2. The scatterplot of moisture content versus frying time and the Residual Plot at the top of the next page. Describe the relationship between the two variables.

### SCATTERPLOT ###
plot(frying_time, moisture, 
     main="Scatterpot of Frying Time vs Moisture Content", 
     xlab="Frying Time (seconds)", 
     ylab="Moisture Content (%)", 
     pch=16)

mod<-lm(moisture~frying_time)

abline(coefficients(mod), 
       lwd=2, lty=2, 
       col="red")

plot of chunk unnamed-chunk-3

### RESIDUAL PLOT ###
mod<-lm(moisture~frying_time)

plot(frying_time, resid(mod), 
     main="Residual Plot", 
     xlab="Frying Time (seconds)", 
     ylab="Residual", 
     pch=16)

abline(h=0, 
       lwd=2, lty=2, 
       col="blue")

plot of chunk unnamed-chunk-3

3. One of many ways to “straighten” the data (make the relationship between the two variables linear) is to do a transformation of the data (or “re-express” the data). A transformation involves performing some operation on all of the data for one (or perhaps both) of the variables. There are many different types of transformations (square root, reciprocal, logarithmic, just to name a few), each one used in specific situations.

A common transformation is the “log” transformation.

In this example, we will “take the log” of moisture content. (Logarithmic functions are a class of functions all to themselves. They were invented by Scottish mathematician John Napier (1550-1617) for the purpose of finding the antiderivative of f(x) = 1/x. By definition, the natural logarithmic function is: \( ln(x)=\int_1^x \frac{1}{t}dt, x>0 \)

Before doing that in this example, let’s practice with a simpler example:

Simpler Example:

Definition of exponential growth: A variable grows exponentially if for every unit increase in x, y increases multiplicatively. Here’s an example:

### LOG EXAMPLE ###
x<-c(1, 2, 3, 4, 5)
y<-c(1, 10, 100, 1000, 10000)

a. As x increases by 1 unit, y increases by a factor of what?

Y increase by a factor of 10.

b. In the space below, make a rough sketch of the scatter plot:

### PLOT ###
plot(x, y, pch=16, 
     main="Original Scatterplot")

plot of chunk unnamed-chunk-5

c. A property of variables that grow exponentially: if a variable grows exponentially, its logarithm will grow linearly!

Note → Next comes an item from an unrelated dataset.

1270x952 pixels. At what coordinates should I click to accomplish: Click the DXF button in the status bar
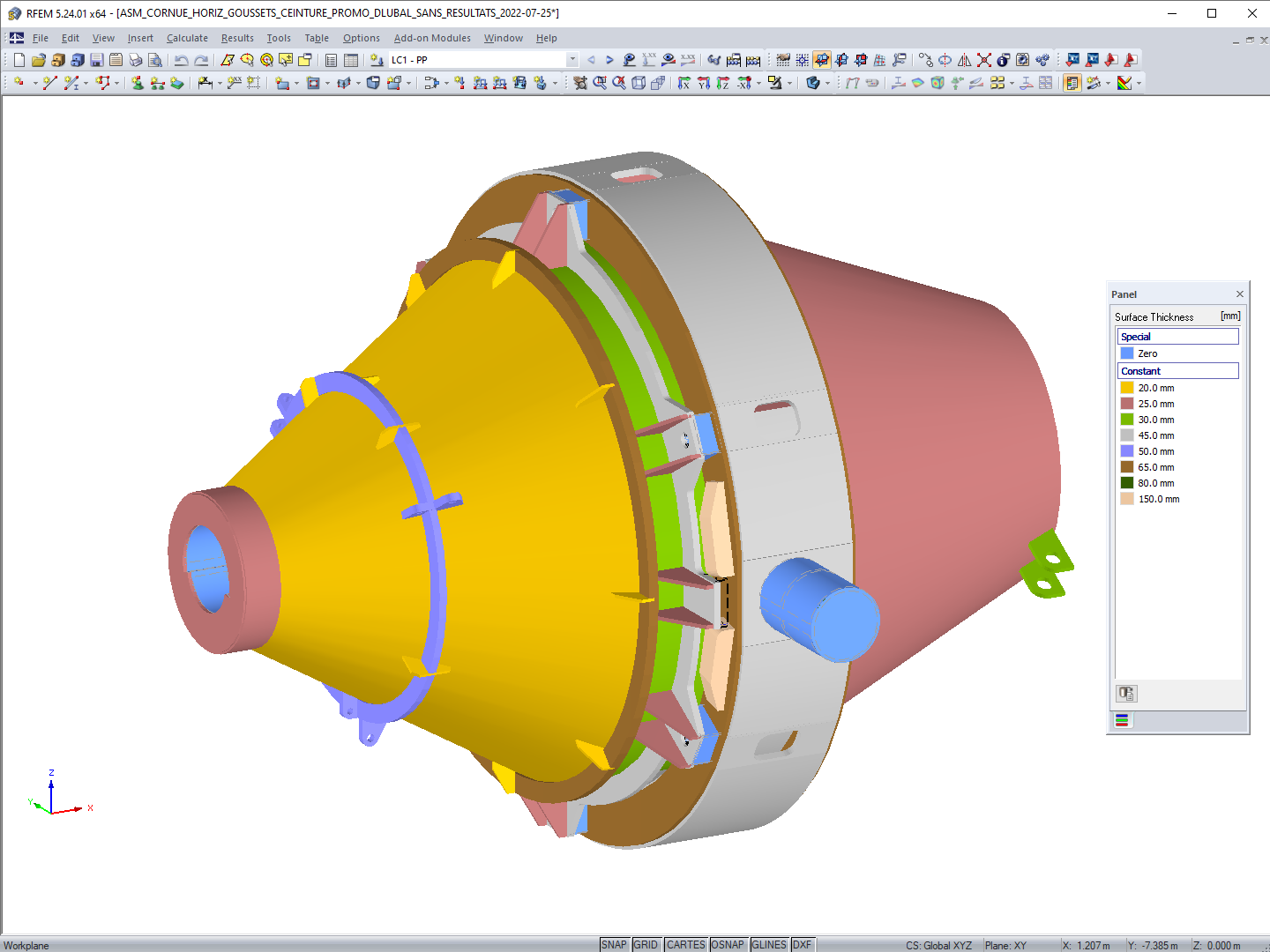(x=803, y=944)
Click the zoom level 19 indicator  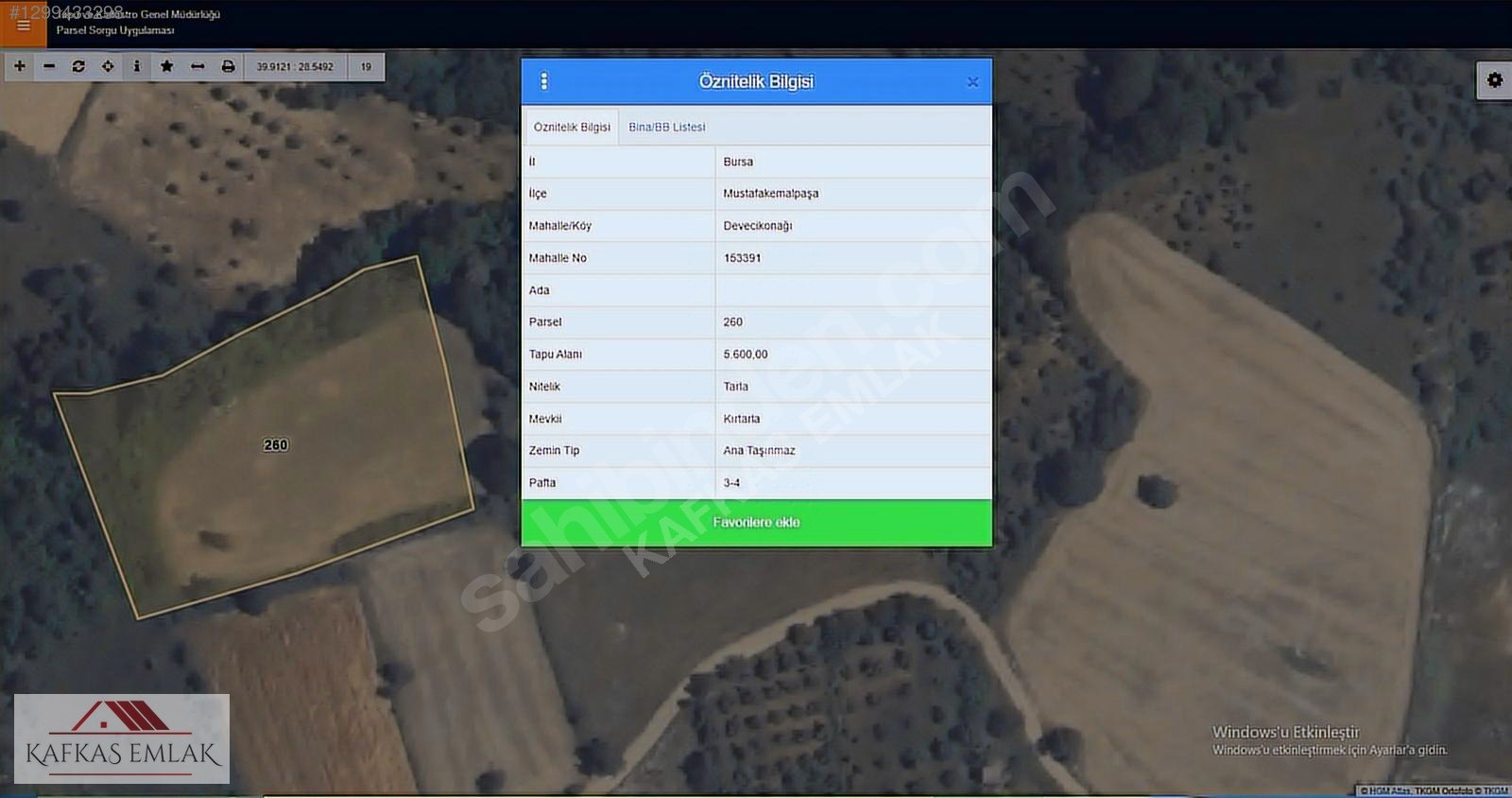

Logarithms have different bases. Two common bases are 10 and e (e is approximately 2.71 and is the natural exponential growth factor). If y increases by a factor of 10 for every unit increase in x, then the “log” of y to base 10 (written: log10(y)) will increase by 1 for every unit increase in x. Likewise, if y increases by a factor of e (2.71) for every unit increase in x, then loge(y) (or ln(y)) will increase by 1 for every unit increase in x. Let’s start with base 10.

Find log10(y) for each value of y:

### LOG BASE 10 ###
log_y<-log10(y)
log_y
## [1] 0 1 2 3 4

d. Draw the scatter plot of log10(y) versus x. Describe this relationship.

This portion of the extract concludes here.